BEGIN Dataset

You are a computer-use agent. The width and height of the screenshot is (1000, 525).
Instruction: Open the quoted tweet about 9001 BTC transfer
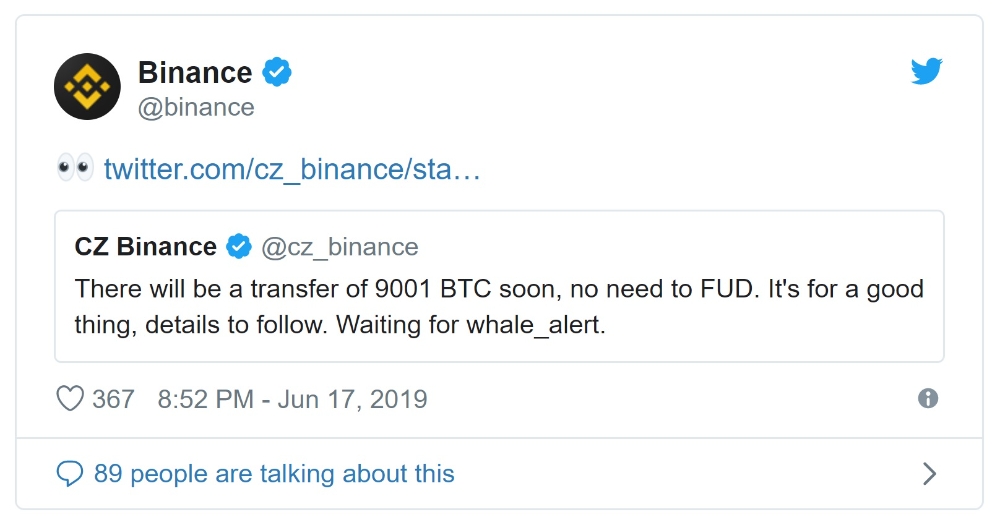(499, 286)
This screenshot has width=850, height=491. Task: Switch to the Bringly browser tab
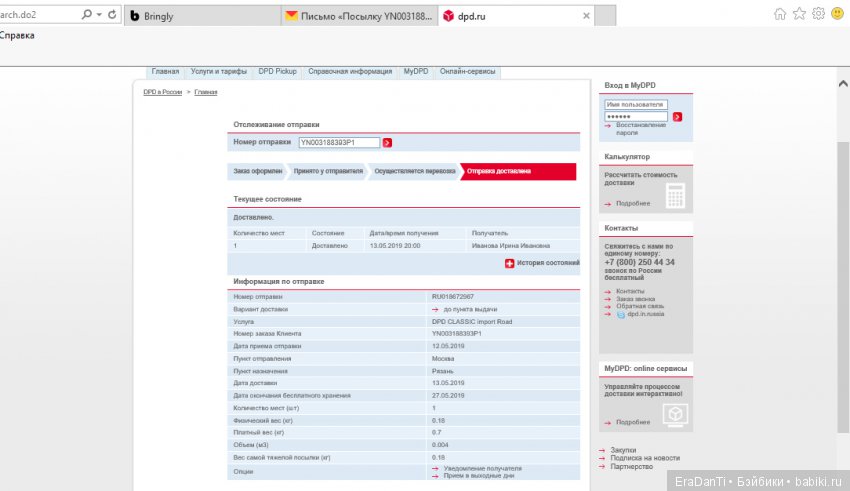click(200, 15)
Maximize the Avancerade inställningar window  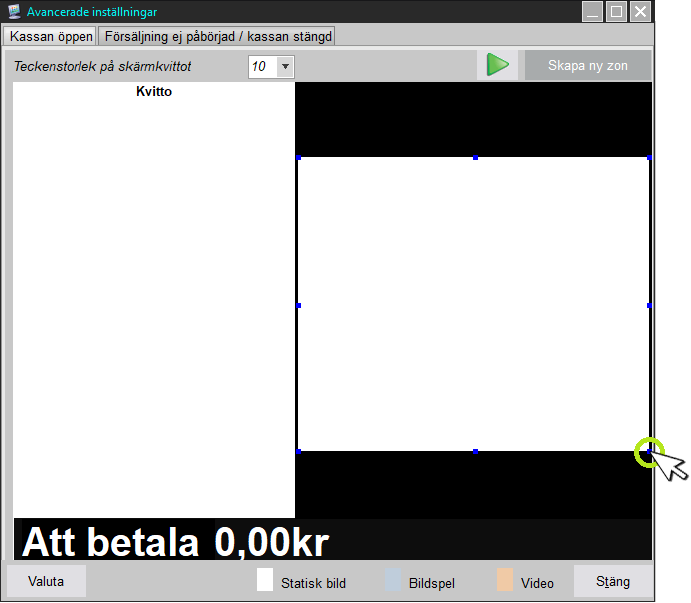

END Dataset

## What you should do
Only what runs from the line containing "This screenshot has" through the end of the entries above should be extracted, exactly and without pictures.

## Task output
This screenshot has width=850, height=491. Task: Switch to the Bringly browser tab
click(200, 15)
Maximize the Avancerade inställningar window  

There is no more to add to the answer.